> YOUR TASK
Copy nothing but the lines from the opening of the entries through the line that contains "Santé (105, 62)", exactly as written. Drop the pictures.
RECORDS PROVIDED section start
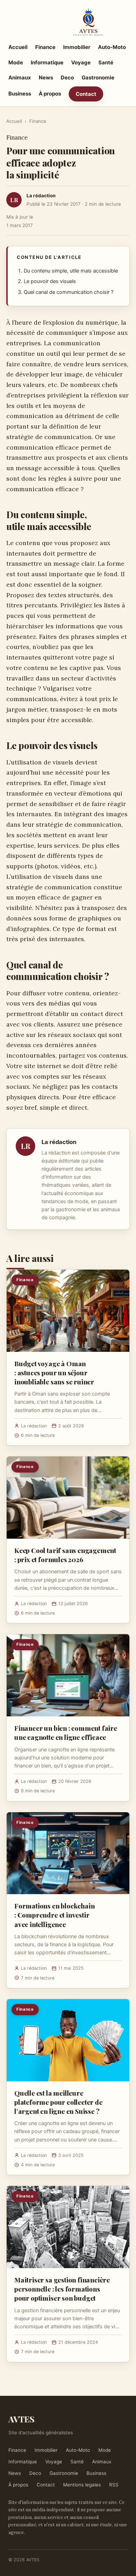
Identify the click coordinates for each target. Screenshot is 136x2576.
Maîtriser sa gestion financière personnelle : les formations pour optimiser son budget (62, 2288)
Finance (45, 47)
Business (19, 93)
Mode (15, 62)
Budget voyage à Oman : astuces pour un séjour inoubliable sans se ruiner (54, 1372)
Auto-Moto (112, 47)
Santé (105, 62)
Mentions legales (82, 2484)
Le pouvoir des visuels (50, 281)
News (46, 77)
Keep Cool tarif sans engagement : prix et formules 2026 (65, 1555)
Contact (86, 94)
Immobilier (76, 47)
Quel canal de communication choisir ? (68, 292)
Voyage (81, 62)
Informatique (47, 62)
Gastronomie (98, 77)
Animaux (19, 77)
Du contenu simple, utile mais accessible (71, 271)
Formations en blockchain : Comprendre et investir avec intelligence (54, 1914)
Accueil (18, 47)
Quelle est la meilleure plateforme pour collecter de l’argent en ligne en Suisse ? (58, 2102)
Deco (67, 77)
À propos (50, 93)
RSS (114, 2484)
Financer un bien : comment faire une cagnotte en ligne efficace (65, 1732)
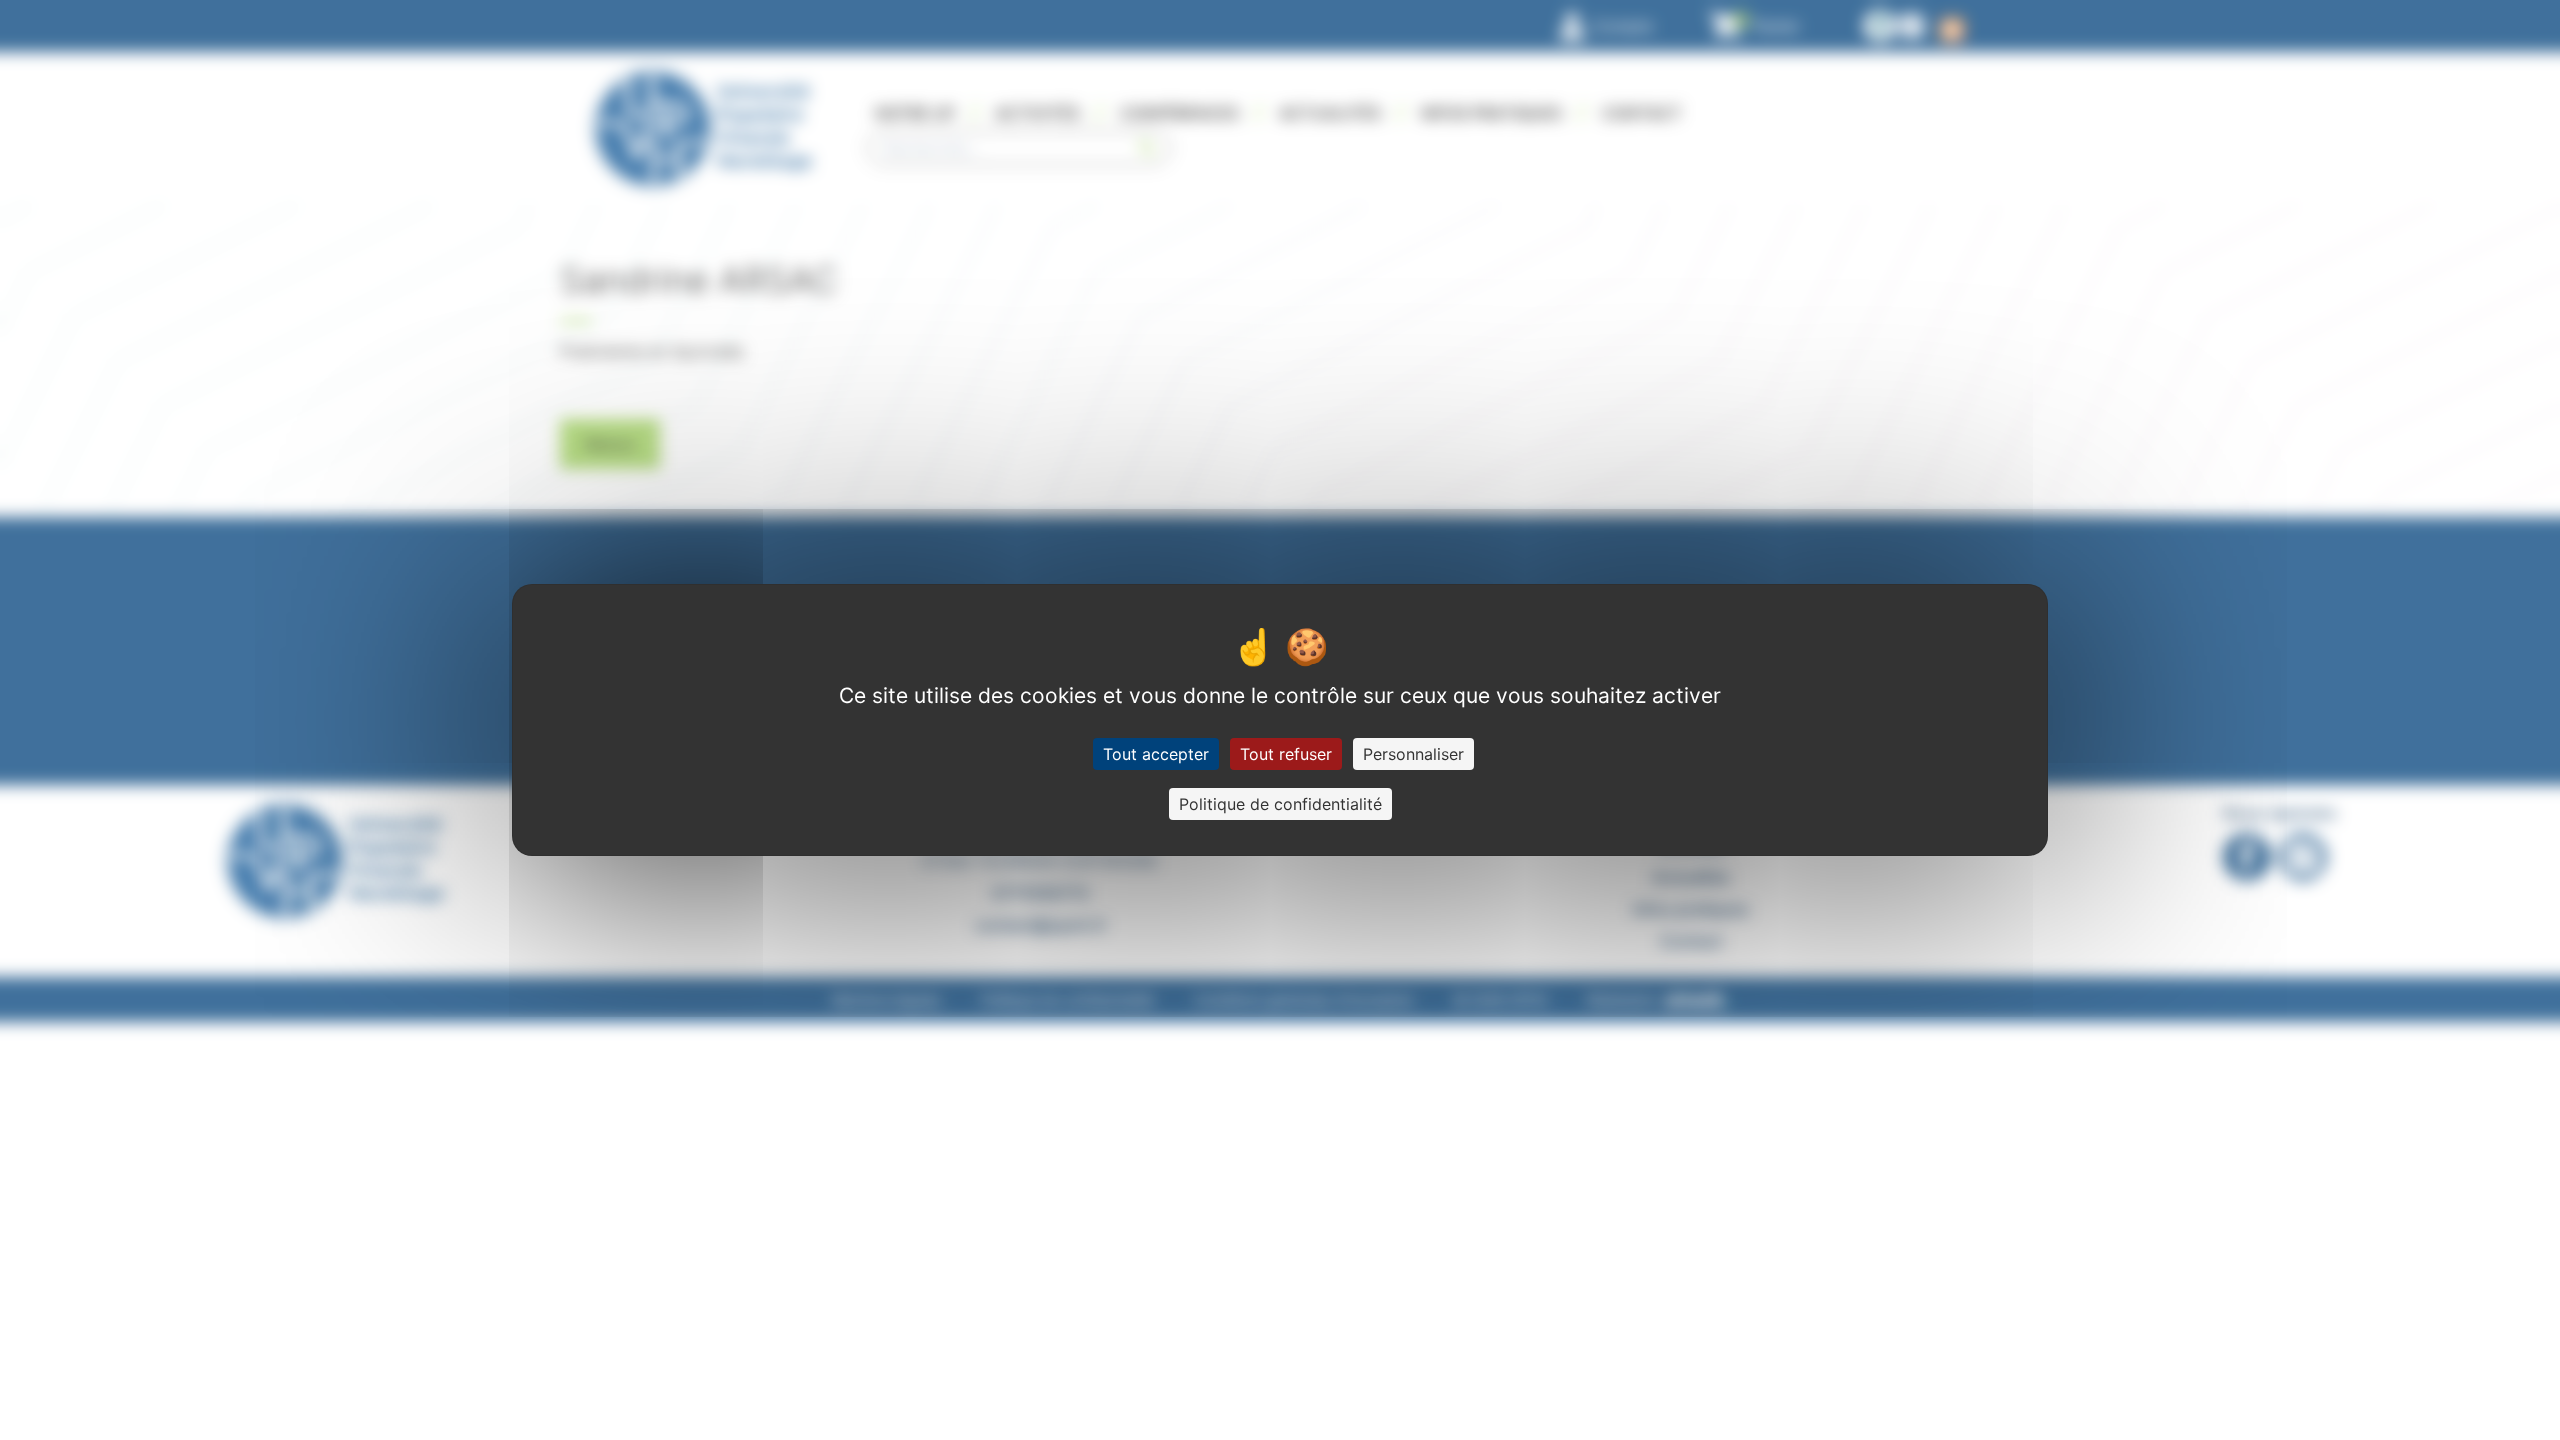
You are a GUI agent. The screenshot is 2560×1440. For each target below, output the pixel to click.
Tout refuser (1286, 754)
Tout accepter (1156, 754)
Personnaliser (1413, 754)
RECORDS PROVIDED section end
> SOLVED EXERCISE
Identify the click coordinates for each target. Screenshot is 136x2576.
Maîtriser sa gestion financière personnelle : les formations pour optimiser son budget (62, 2288)
Finance (45, 47)
Business (19, 93)
Mode (15, 62)
Budget voyage à Oman : astuces pour un séjour inoubliable sans se ruiner (54, 1372)
Auto-Moto (112, 47)
Santé (105, 62)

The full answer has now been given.